= Uva letzion =

Jewish prayer

Uva letzion (ובא לציון "and [a redeemer] shall come to Zion") are the first Hebrew words, and colloquially the name, of one of the closing prayers of the morning service. The recitation of this prayer is postponed to Mincha on Shabbat and major Jewish holidays, and in Ashkenazic communities to Ne'ila on Yom Kippur.

==Contents==
The prayer consists of a series of scriptural verses which include the Kedusha and its Aramaic translation, and two ancient prayers embodying an aspiration for enlightenment and messianic Redemption. It is always preceded immediately or closely by Ashrei (Psalm 145).

==Practice==
Shulchan Aruch rules that in shacharit, one should not leave the synagogue before Uva letzion.
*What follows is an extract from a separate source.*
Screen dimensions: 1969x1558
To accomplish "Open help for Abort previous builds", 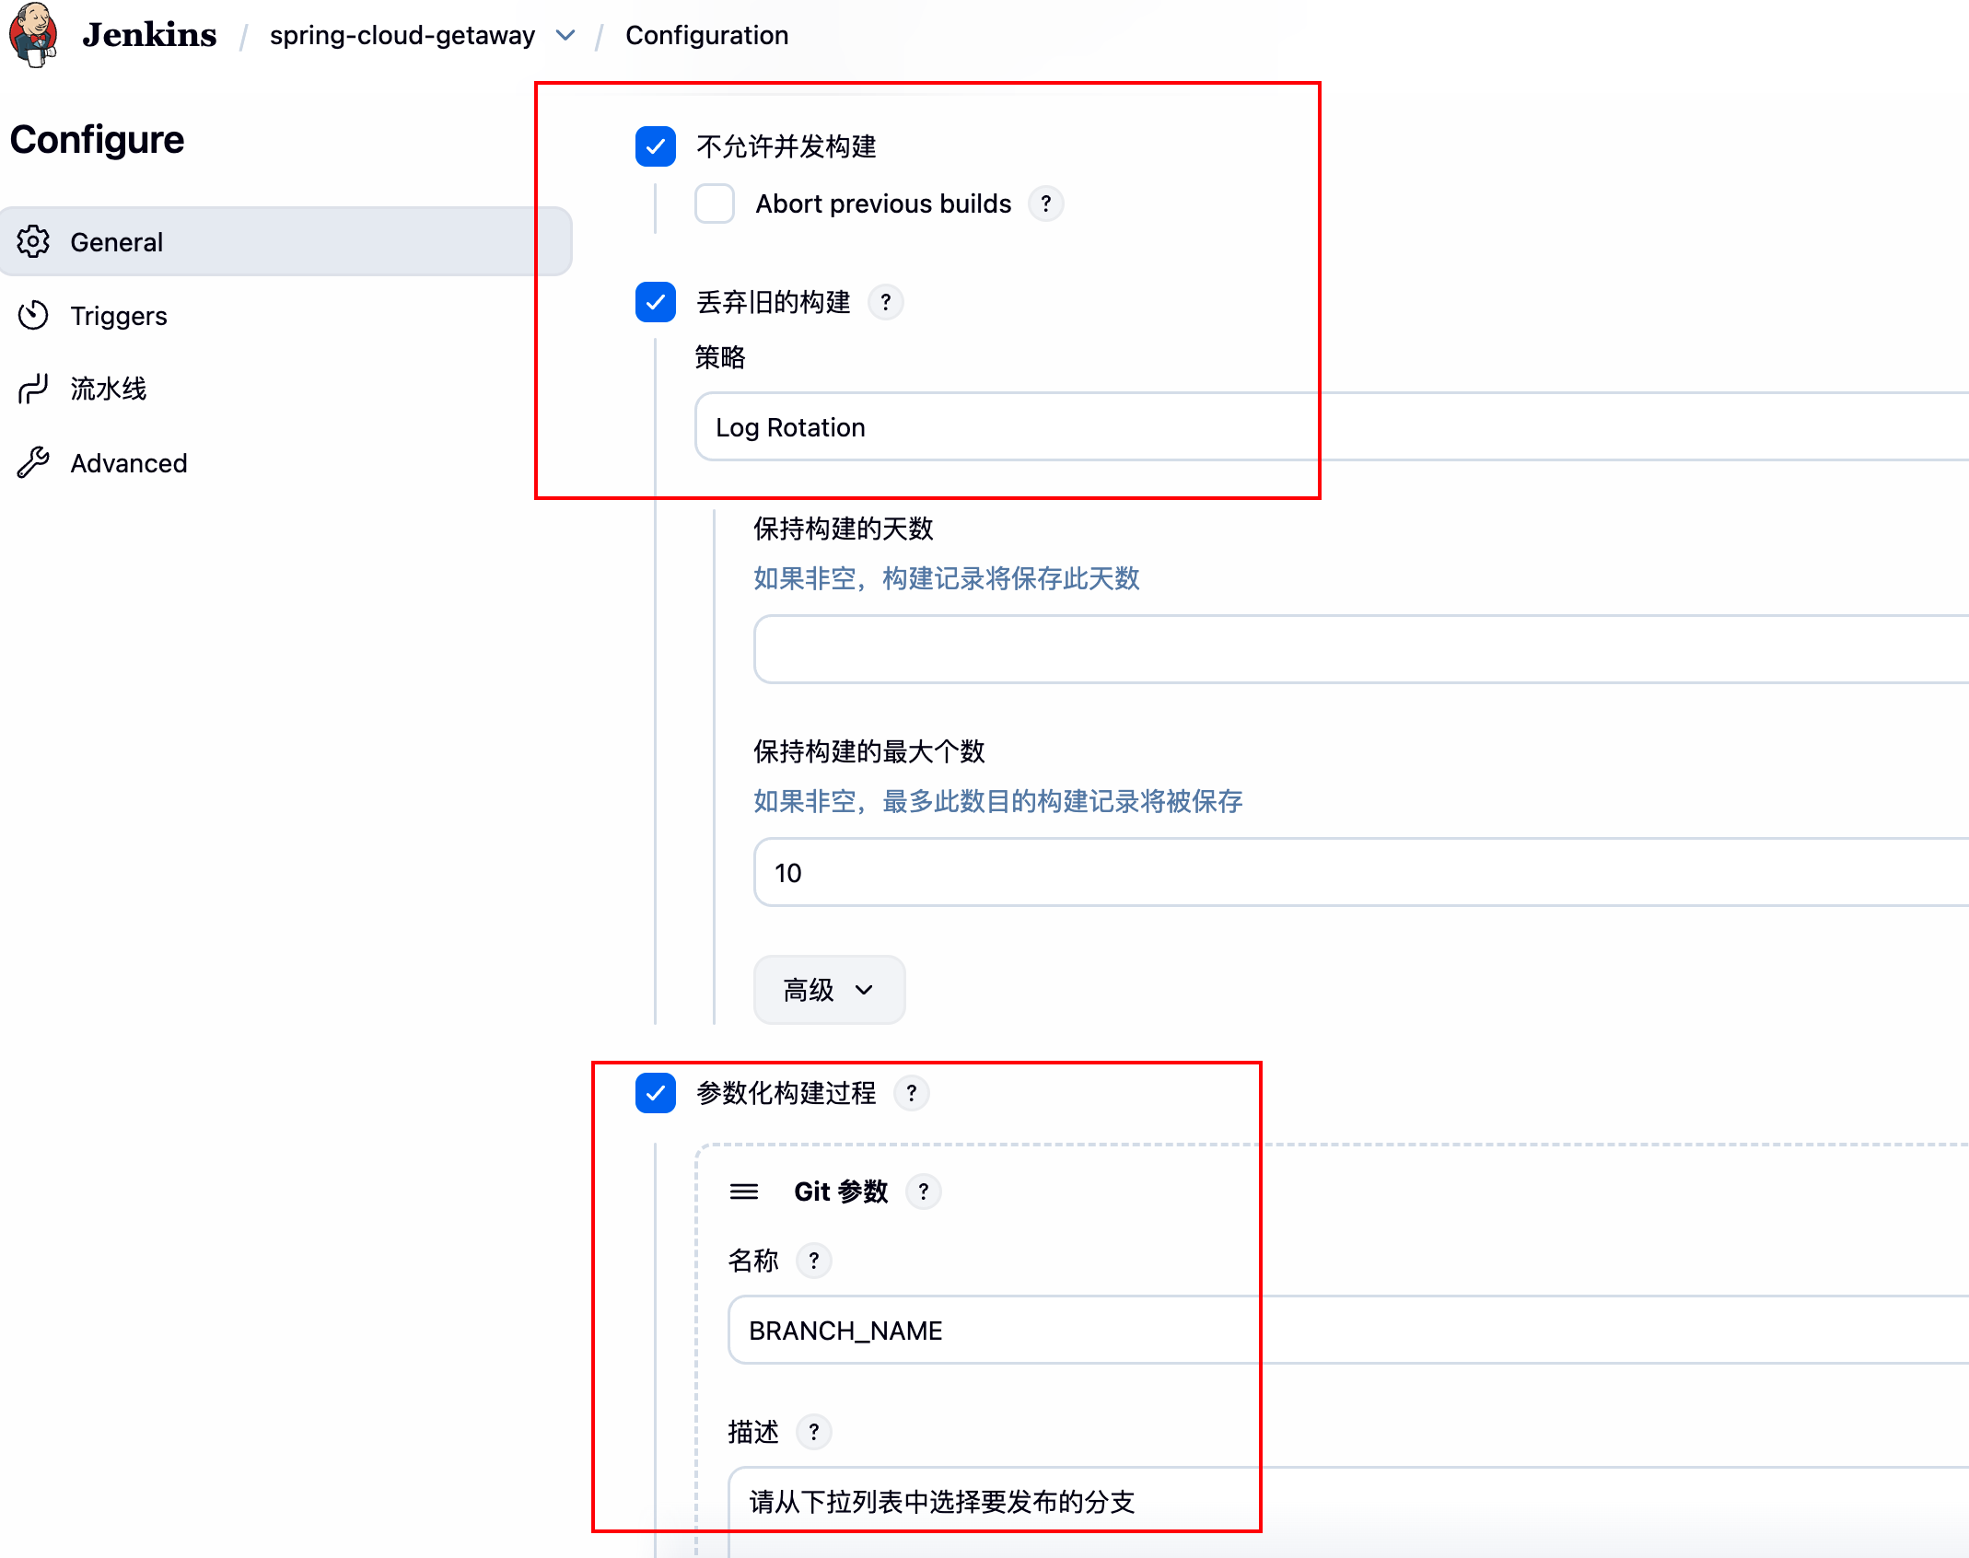I will coord(1045,203).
In Ashkenazic practice, the greater portion is read in an undertone after the Chazzan has intoned the introductory lines; on Shabbat afternoon service they are recited with a bit more of a chant. In Sephardic tradition, there is employed a special chant, of which a variant is used for Psalm 16, recited shortly afterward, at the expiration of Shabbat. In the frequent repetition of a short phrase, and the modification of it to fit the text, it reproduces the chief peculiarity of the worship-music traceable to a Spanish source earlier than 1492.